4.1. 皮膚刺激性および皮膚感作性(アレルギー性)
Cosmetic Ingredient Reviewの安全性データ[14a]によると、
- [ヒト試験] 53名のボランティアの前腕3ヶ所に0.0%(対照),0.1%および1.0%o-シメン-5-オールを含むワセリンを対象に24時間パッチテストを実施し、パッチ除去3時間以内に皮膚刺激性を評価したところ、いずれの被検者も皮膚刺激を示さなかった(Cosmetic Toiletry and Fragrance Association,1980)
- [ヒト試験] 27名の被検者にo-シメン-5-オールを含むワセリンを対象にMaximization皮膚感作性試験を閉塞パッチにて実施(誘導期間において濃度1.0%およびチャレンジ期間において濃度0.1%)したところ、いずれの被検者も皮膚刺激および皮膚感作を示さなかった(Cosmetic Toiletry and Fragrance Association,1978)

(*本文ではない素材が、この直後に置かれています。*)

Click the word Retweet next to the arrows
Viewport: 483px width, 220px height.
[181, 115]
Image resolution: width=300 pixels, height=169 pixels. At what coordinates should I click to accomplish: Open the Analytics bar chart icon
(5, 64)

このように記載されており、試験データをみるかぎり共通して皮膚刺激および皮膚感作なしと報告されているため、一般に皮膚刺激性および皮膚感作性はほとんどないと考えられます。
4.2. 眼刺激性
Cosmetic Ingredient Reviewの安全性データ[14b]によると、
- [動物試験] 9匹のウサギ2群の片眼に0.1%および1.0%o-シメン-5-オールを含むワセリン0.1gをそれぞれ点眼し、3匹は眼をすすがず、別の3匹は眼をすすぎ、Draize法に基づいて1および4時間後および1-7日後に眼刺激性を評価したところ、0.1%濃度のグループでは洗眼にかかわらずほとんど知覚できないわずかな結膜発赤が1および24時間でみられたが、この症状は48時間後には完全に消失した。1.0%濃度のグループでは非洗眼でとてもわずかな結膜発赤が1および4時間でみられたが、24時間で消失した。洗眼グループでは眼刺激性はみられなかった。また両方のグループで残りの3匹に対照としてワセリンのみを点眼したところ、1および4時間でわずかな結膜刺激がみられ、この刺激は24時間で消失した。o-シメン-5-オールは対照とほとんど同様の眼刺激性であったことから、最小限の眼刺激を誘発すると結論付けられた(Cosmetic Toiletry and Fragrance Association,1980)

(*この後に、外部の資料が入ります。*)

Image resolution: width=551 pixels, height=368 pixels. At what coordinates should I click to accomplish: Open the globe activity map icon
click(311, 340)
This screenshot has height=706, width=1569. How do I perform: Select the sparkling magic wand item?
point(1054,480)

このように記載されており、試験データをみるかぎり最小限の眼刺激が報告されているため、一般に眼刺激性は非刺激-最小限の眼刺激を引き起こす可能性があると考えられます。
5. 参考文献
- ⌃日本化粧品工業連合会(2013)「o-シメン-5-オール」日本化粧品成分表示名称事典 第3版,512.
- ⌃“Pubchem”(2021)「4-Isopropyl-3-methylphenol」,2021年7月20日アクセス.
- ⌃ab大阪化成株式会社(-)「イソプロピルメチルフェノール」技術資料.
- ⌃日光ケミカルズ株式会社(2006)「殺菌・防腐剤」新化粧品原料ハンドブックⅠ,458-470.
- ⌃K.H. Wallhausser(1990)「香粧品工業で使用されている防腐剤」香粧品 医薬品 防腐・殺菌剤の科学,501-565.
- ⌃abc桑山 三恵子, 他(1986)「健常女性の皮膚常在菌叢と皮膚の性状」日本化粧品技術者会誌(20)(3),167-179. DOI:10.5107/sccj.20.167.
- ⌃abcd末次 一博, 他(1994)「皮膚常在菌の皮膚状態に与える影響」日本化粧品技術者会誌(28)(1),44-56. DOI:10.5107/sccj.28.44.
- ⌃岡部 美代治(2018)「皮膚常在菌の化粧品への応用と今後の展望」Fragrance Journal(46)(12),17-20.
- ⌃E.A. Grice & J.A. Segre(2011)「The skin microbiome」Nature Reviews Microbiology(9),244-253. DOI:10.1038/nrmicro2537.
- ⌃abS.M. Puhvel & R.M. Reisner(1970)「Effect of Fatty Acids on the Growth of Corynebacterium Acnes in Vitro」Journal of Investigative Dermatology(54)(1),48-52. PMID:5416678.
- ⌃G.F. Webster & J.J. Leyden(1980)「Characterization of serum-independent polymorphonuclear leukocyte chemotactic factors produced byPropionibacterium acnes」Inflammation(4),261-269. DOI:10.1007/bf00915027.
- ⌃S.M. Puhvel & R.M. Reisner(1972)「The Production of Hyaluronidase (Hyaluronate Lyase) by Corynebacterium Acnes」Journal of Investigative Dermatology(58)(2),66-70. PMID:4258461.
- ⌃宇山 侊男, 他(2020)「イソプロピルメチルフェノール」化粧品成分ガイド 第7版,160.
- ⌃abNo Author Listed(1984)「Final Report on the Safety Assessment of o-Cymen-5-ol」Journal of the American College of Toxicology(3)(3),131-138. DOI:10.3109/10915818509078671.